"A certain man. He told a falsehood, didn't he? I might have known it. I see now--yes, I begin to see how things are."
She said this in a musing tone, as if half-forgetting that she had an auditor. Ralph was more than interested. He was startled. He knew enough of human nature to guess that Mrs. Davis was concealing something from him.
She arose quite flustered, and began to arrange her bonnet. She evaded Ralph's eye, and appeared anxious to get away. Ralph determined to press some further inquiries. Before he could begin, she made the remark:
"You are a good boy, Ralph Fairbanks, and I shan't forget you. I will take the loan you offer me, but it will be promptly paid back, very soon. Boy," she continued, with a good deal of animation, as if suddenly stirred by some impulsive thought, "you will get a blessing for being good to a poor lone widow, see if you don't."
"I seem to be getting blessings all the time," said Ralph lightly, but reverently. "I guess life is full of them, if you do right and put yourself in the way of them. Is there some special blessing you are thinking of, Mrs. Davis?" he inquired, saying the words because the woman had used a certain significant, mysterious tone in her last statement. This made him believe she could be clearer and say a deal more, if she chose to do so.

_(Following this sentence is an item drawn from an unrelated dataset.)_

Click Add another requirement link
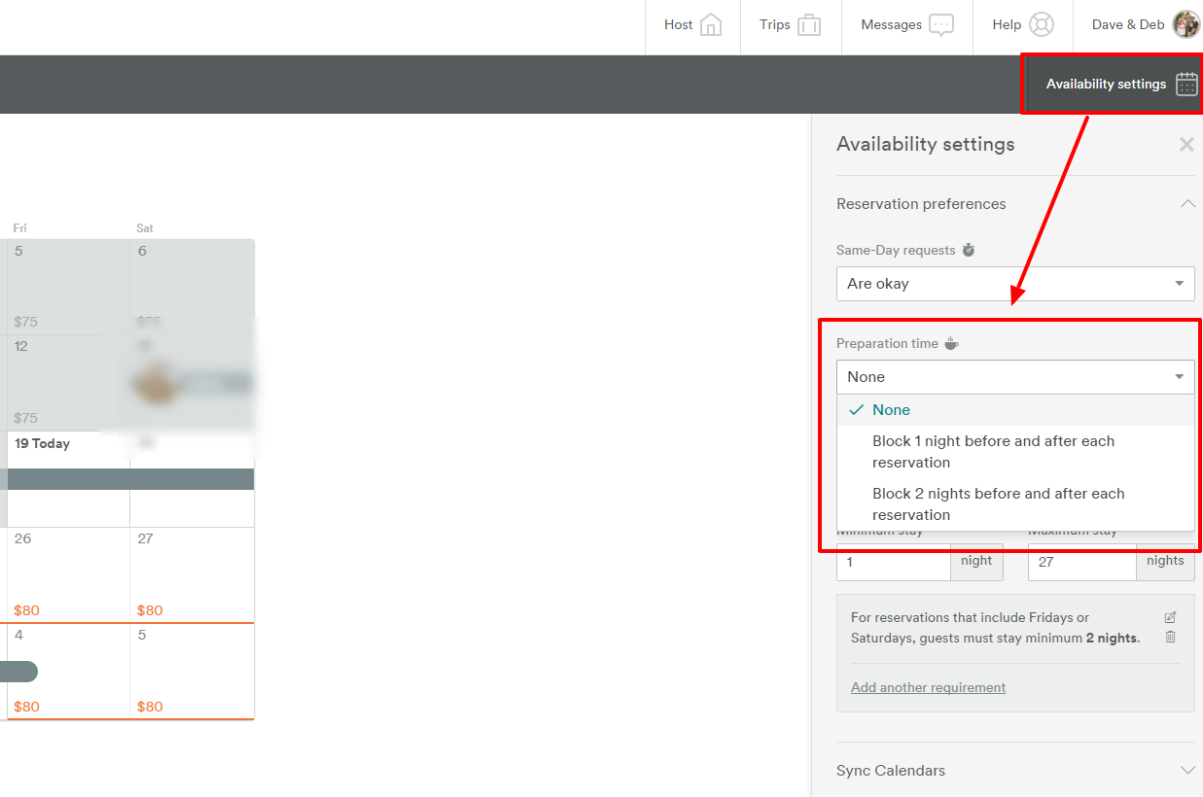This screenshot has width=1203, height=797. [x=928, y=687]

"Yes, there is," replied Mrs. Davis, almost excitedly. "You mustn't question me, though, boy--not just now, anyway. You have given me a lot to think of. I may tell you something very important later on--I may tell your mother to-day. Good-by."

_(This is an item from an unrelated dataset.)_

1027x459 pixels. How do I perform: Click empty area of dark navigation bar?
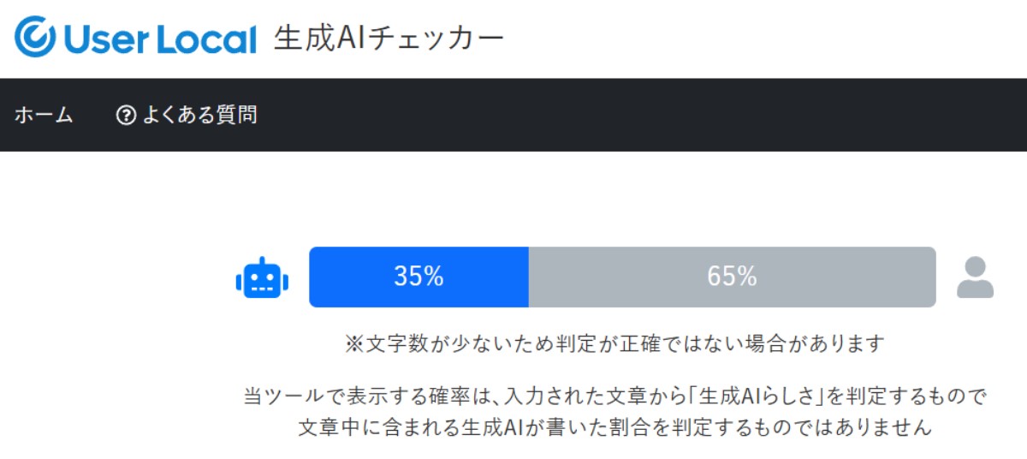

As she approached the trap in the floor, Ralph got a call for a switch. He was reluctant to let his visitor depart. Her vague revelations disturbed him. When he had attended to the levers, he turned again to Mrs. Davis. In doing so he chanced to glance down at the near tracks, and fixedly regarded two approaching figures.
"Hello," he spoke irrepressibly, aloud. "Coming here--the master mechanic and Gasper Farrington."
"What's that--who?" cried Mrs. Davis, almost in a shout.
Ralph looked at her in new amazement. As she had caught the last name he had spoken, she stood erect in a strained, tense way, seeming to be frightened.